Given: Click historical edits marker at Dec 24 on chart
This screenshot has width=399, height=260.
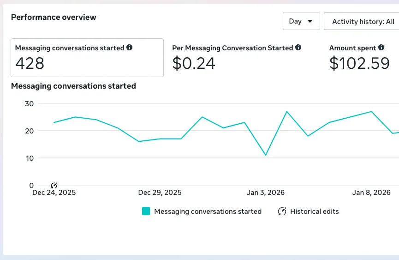Looking at the screenshot, I should (54, 185).
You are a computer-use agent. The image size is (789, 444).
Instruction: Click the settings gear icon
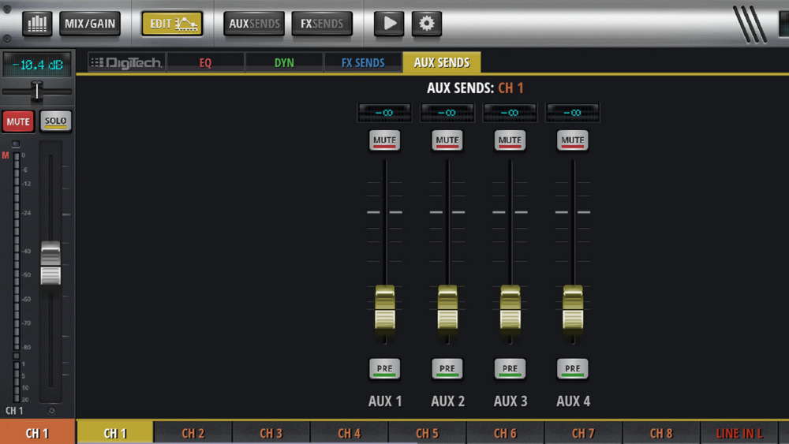tap(427, 24)
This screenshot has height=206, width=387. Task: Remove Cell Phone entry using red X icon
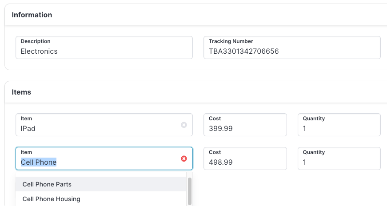pos(184,158)
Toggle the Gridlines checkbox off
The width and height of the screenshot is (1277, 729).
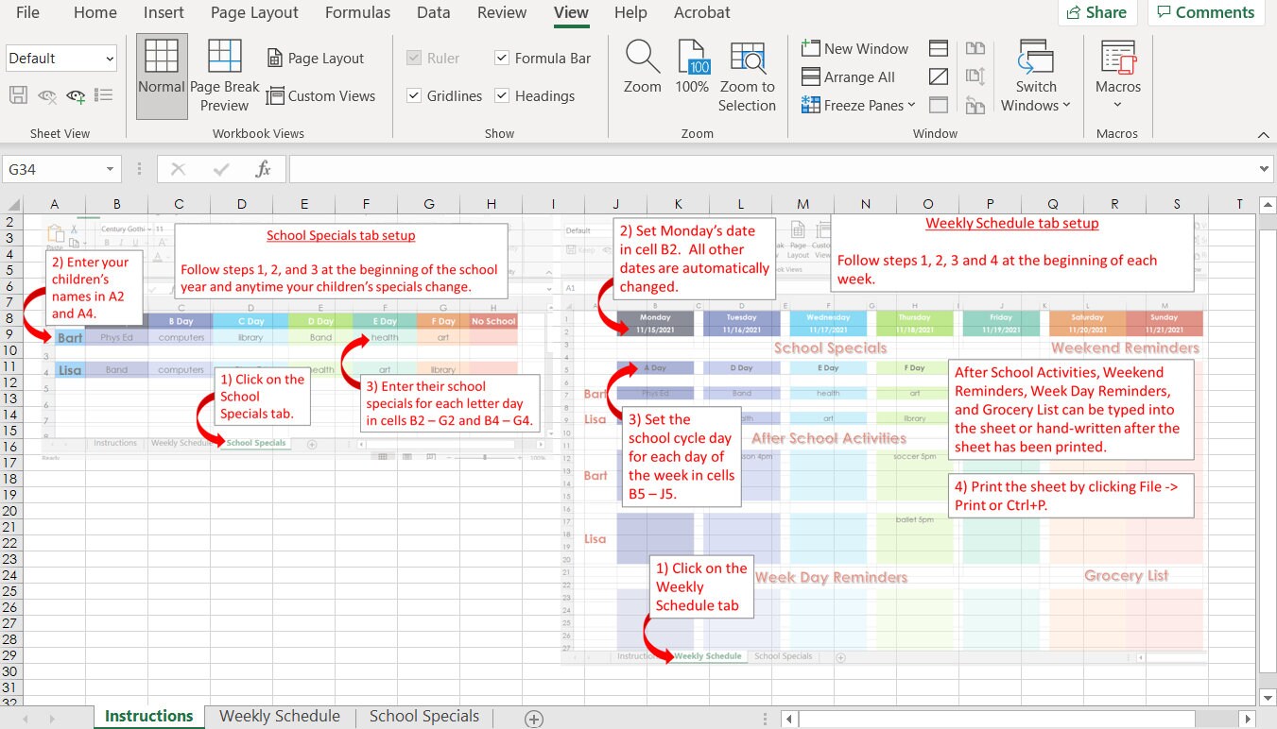pos(413,95)
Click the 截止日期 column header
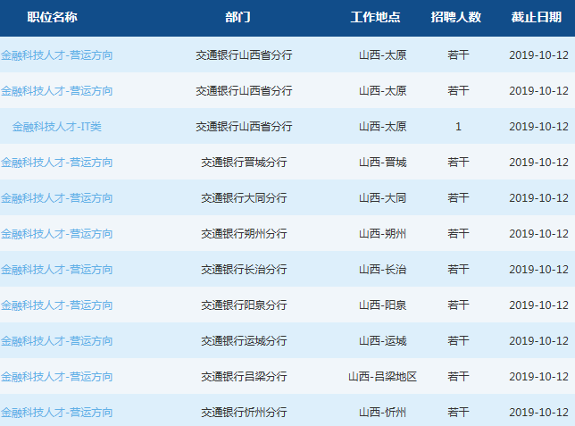575x426 pixels. click(x=537, y=18)
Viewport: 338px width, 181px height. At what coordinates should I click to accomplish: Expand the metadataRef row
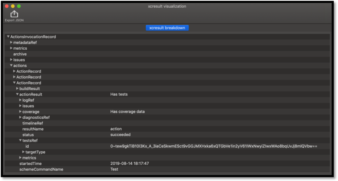tap(11, 42)
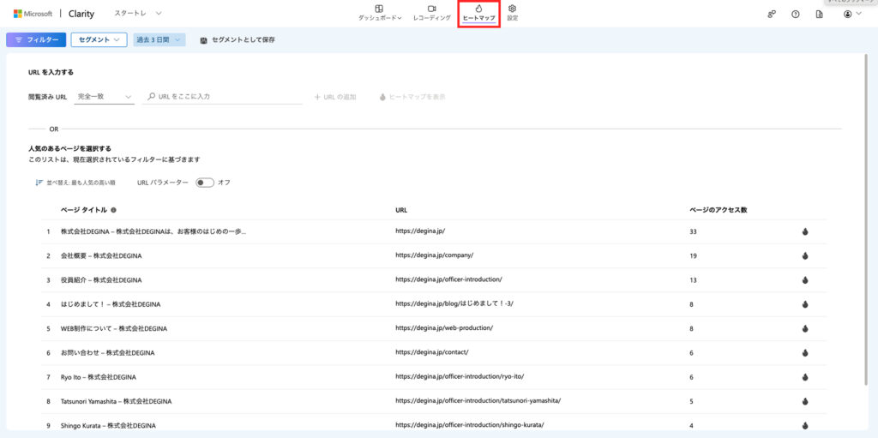Image resolution: width=878 pixels, height=438 pixels.
Task: Switch to the レコーディング tab
Action: (431, 13)
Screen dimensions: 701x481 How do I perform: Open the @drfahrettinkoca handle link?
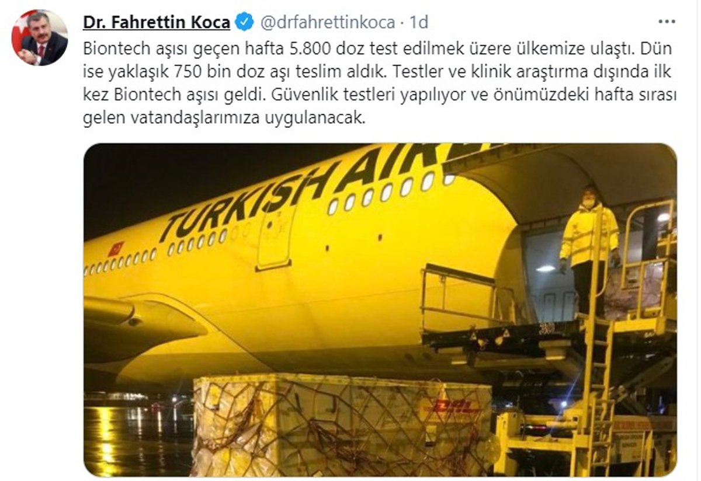328,22
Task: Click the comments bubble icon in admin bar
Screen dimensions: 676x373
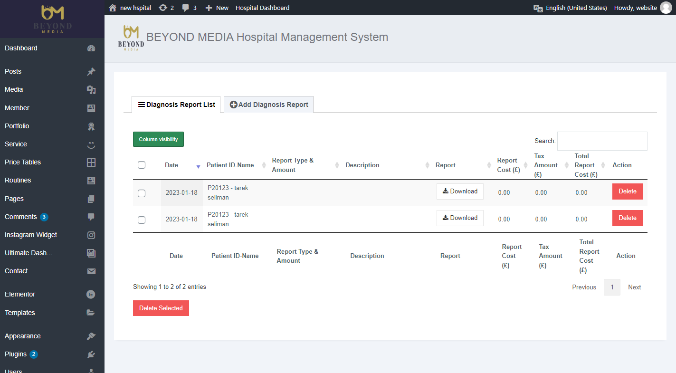Action: point(186,8)
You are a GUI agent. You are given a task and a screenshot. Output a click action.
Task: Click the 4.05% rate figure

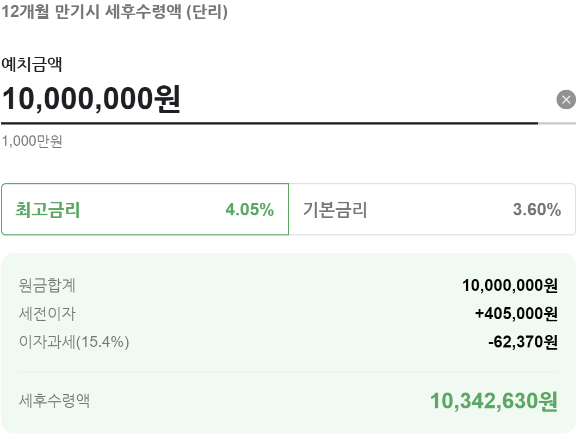(x=251, y=210)
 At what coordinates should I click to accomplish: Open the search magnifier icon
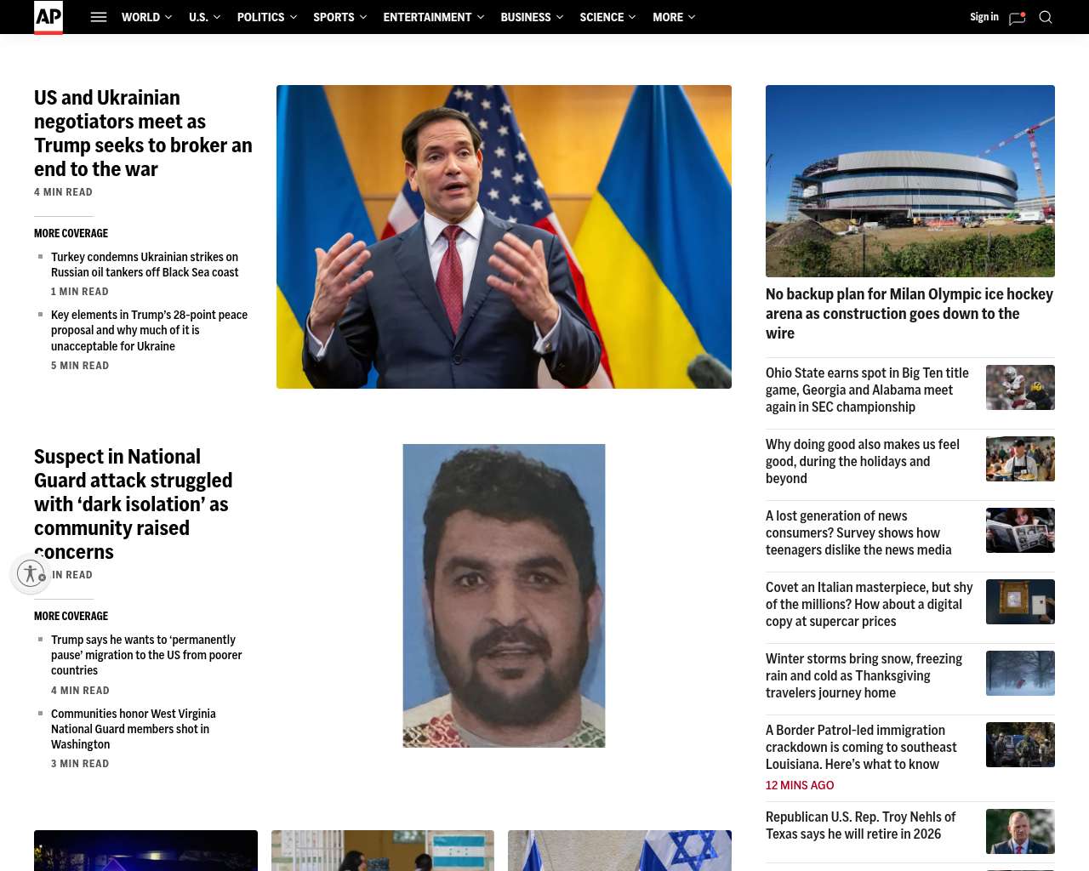tap(1046, 17)
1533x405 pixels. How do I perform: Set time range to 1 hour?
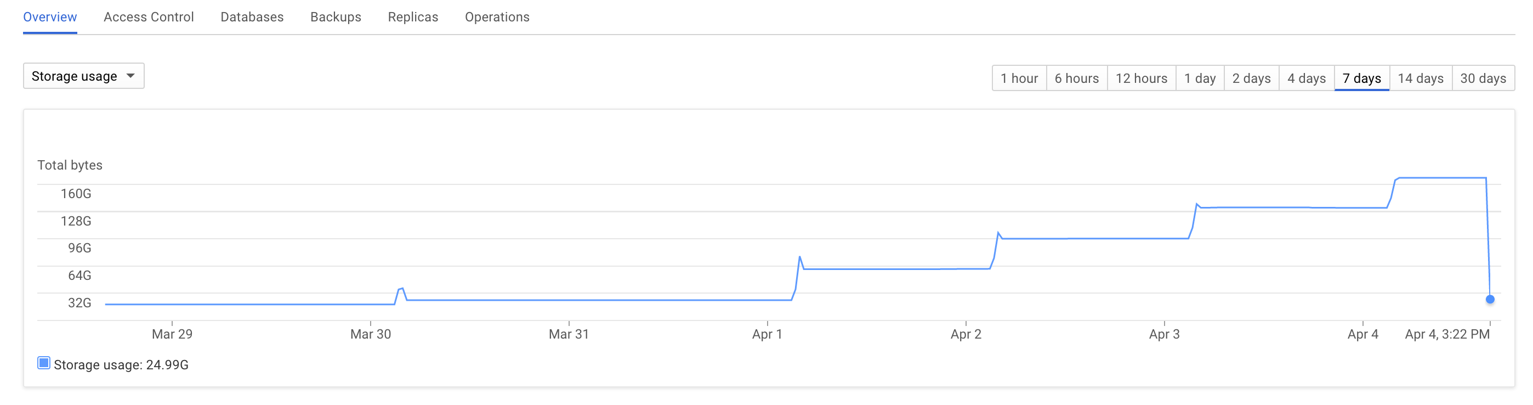pos(1019,79)
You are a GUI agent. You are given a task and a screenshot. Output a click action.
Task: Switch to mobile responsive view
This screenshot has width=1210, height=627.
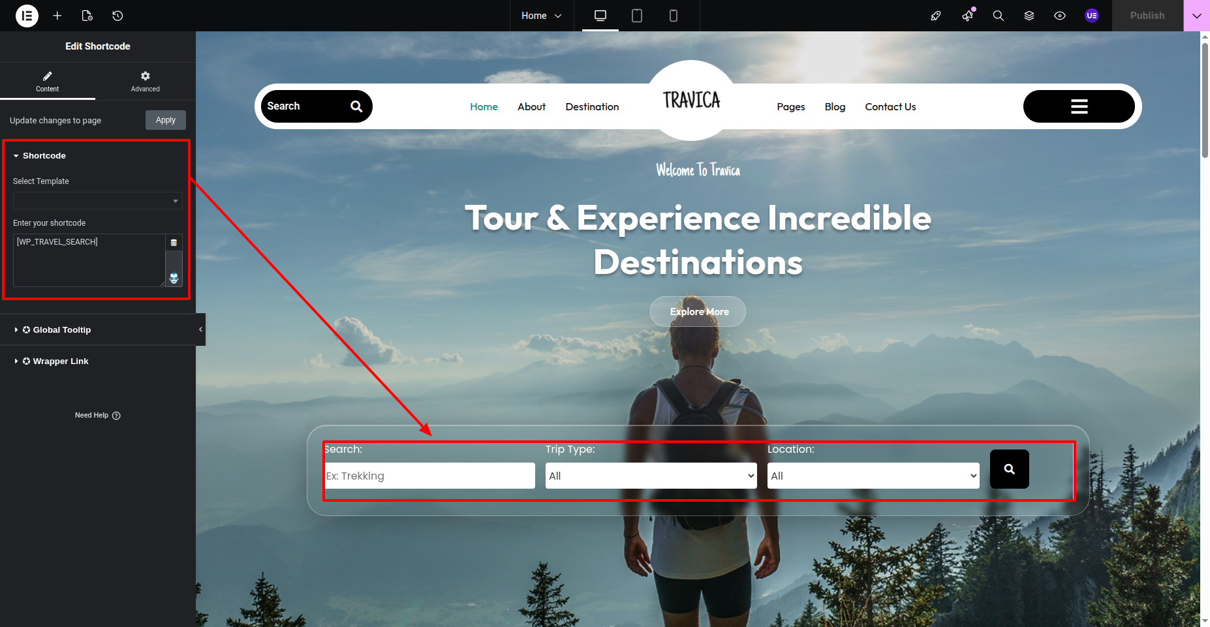pyautogui.click(x=674, y=16)
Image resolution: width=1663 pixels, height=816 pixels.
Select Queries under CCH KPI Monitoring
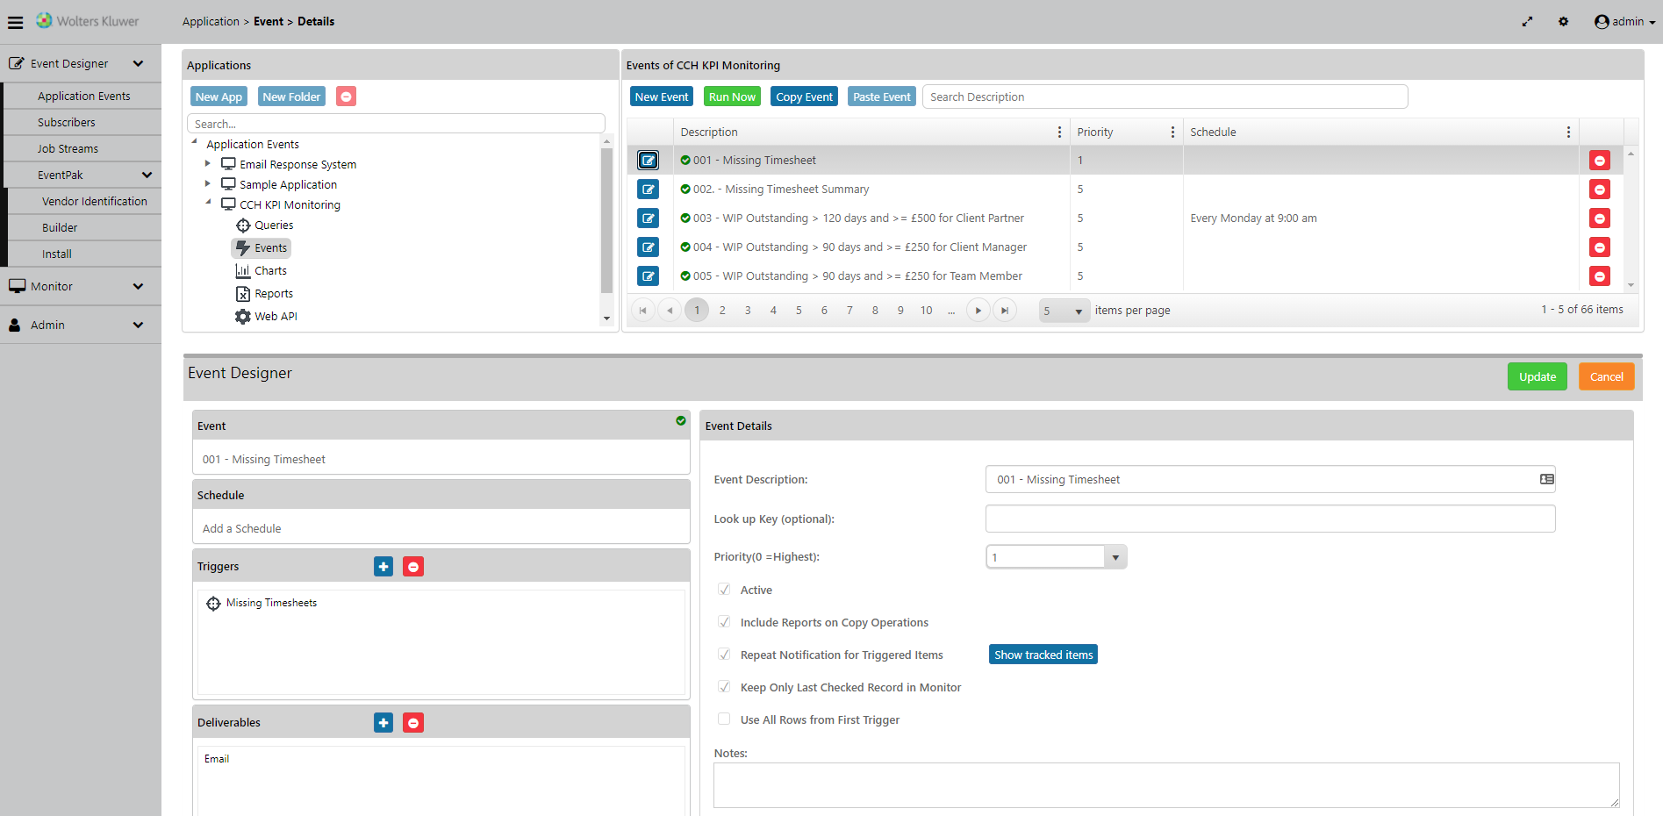274,225
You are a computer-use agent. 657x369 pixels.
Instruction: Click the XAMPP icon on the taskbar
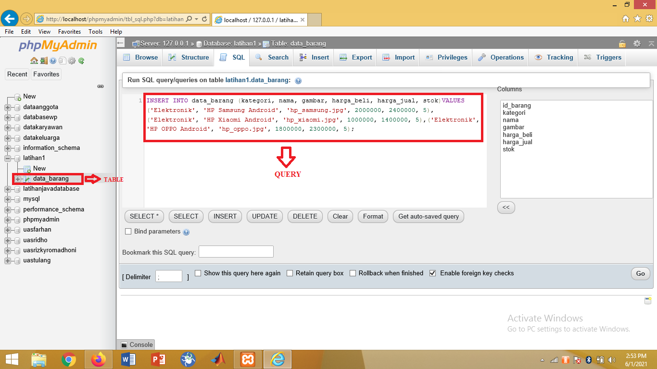coord(248,359)
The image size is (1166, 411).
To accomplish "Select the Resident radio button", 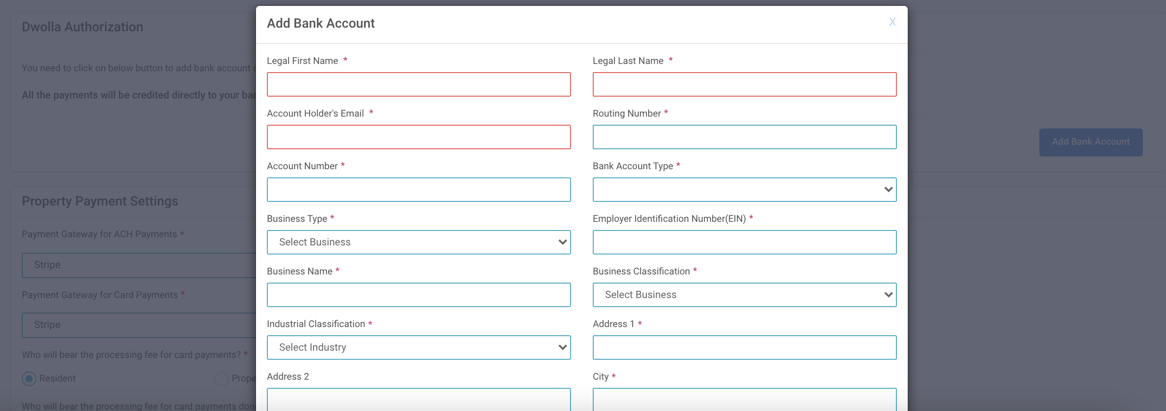I will (x=30, y=378).
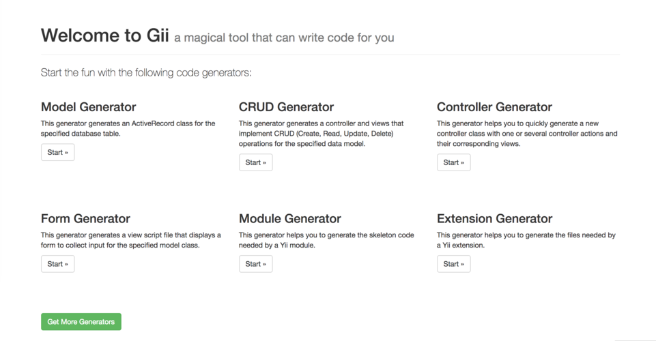Start the Form Generator
Image resolution: width=656 pixels, height=341 pixels.
[x=57, y=264]
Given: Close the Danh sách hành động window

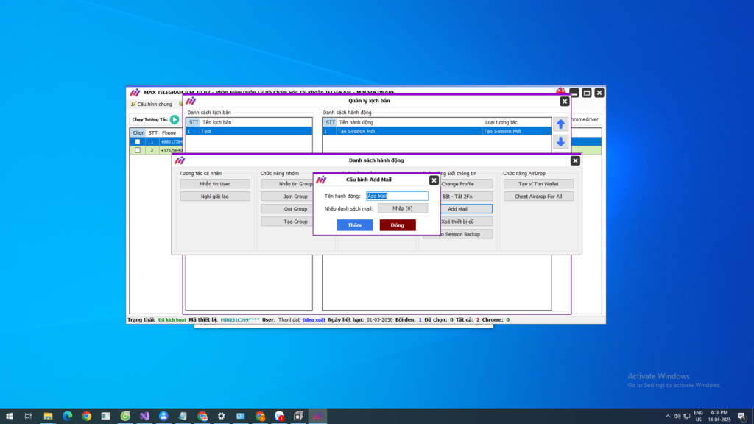Looking at the screenshot, I should 575,160.
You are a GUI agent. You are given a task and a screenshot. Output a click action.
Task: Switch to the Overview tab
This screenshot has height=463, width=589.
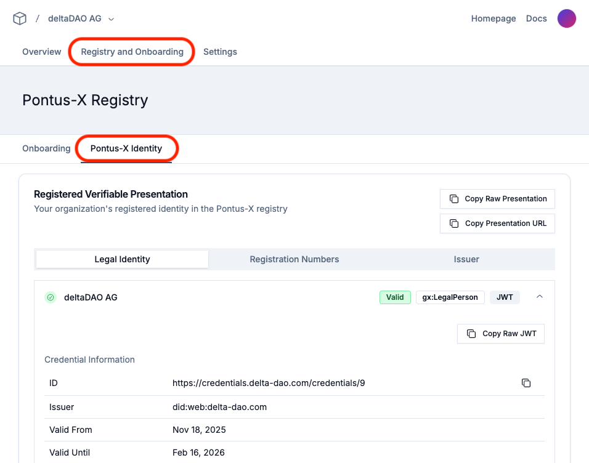tap(41, 52)
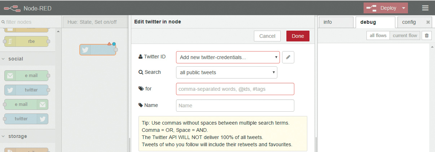The width and height of the screenshot is (435, 152).
Task: Expand the Deploy options arrow
Action: click(404, 8)
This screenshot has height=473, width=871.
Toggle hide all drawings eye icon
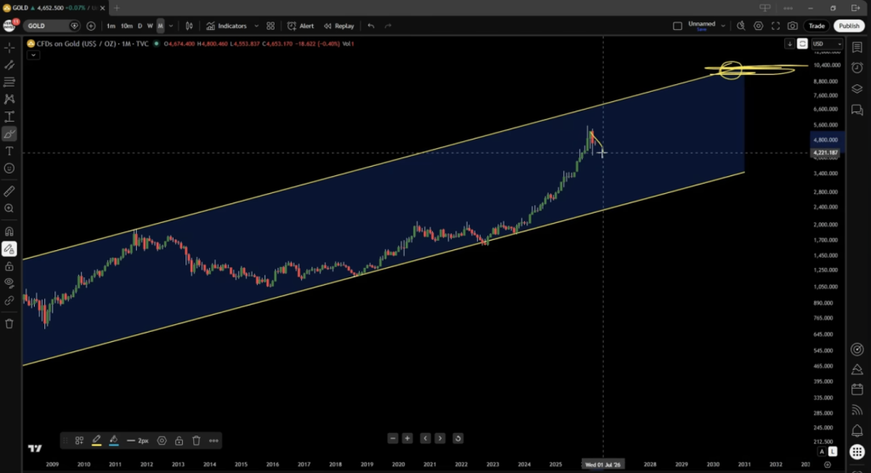(9, 282)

* * *

→ **WHAT IS REQUIRED**
Given the records above, return the lines starting at the one that holds "Task: Click the 4.05% rate figure" and ending at the one that holds "The image size is (1166, 411).", exactly, and nothing besides; leave every picture out.

→ **EXERCISE RESPONSE**
Task: Click the 4.05% rate figure

(x=251, y=210)
 At what coordinates should I click to accomplish: Open the search magnifier icon
tap(1046, 17)
1533x405 pixels. How do I perform: Set time range to 1 hour?
pos(1019,79)
You are a GUI agent. You are given a task and a screenshot. Output a click action.
Task: Switch to mobile responsive view
This screenshot has width=1210, height=627.
pyautogui.click(x=674, y=16)
Image resolution: width=1663 pixels, height=816 pixels.
Select Queries under CCH KPI Monitoring
274,225
You are a computer-use agent. 657x369 pixels.
Instruction: Click the XAMPP icon on the taskbar
coord(248,359)
The image size is (1166, 411).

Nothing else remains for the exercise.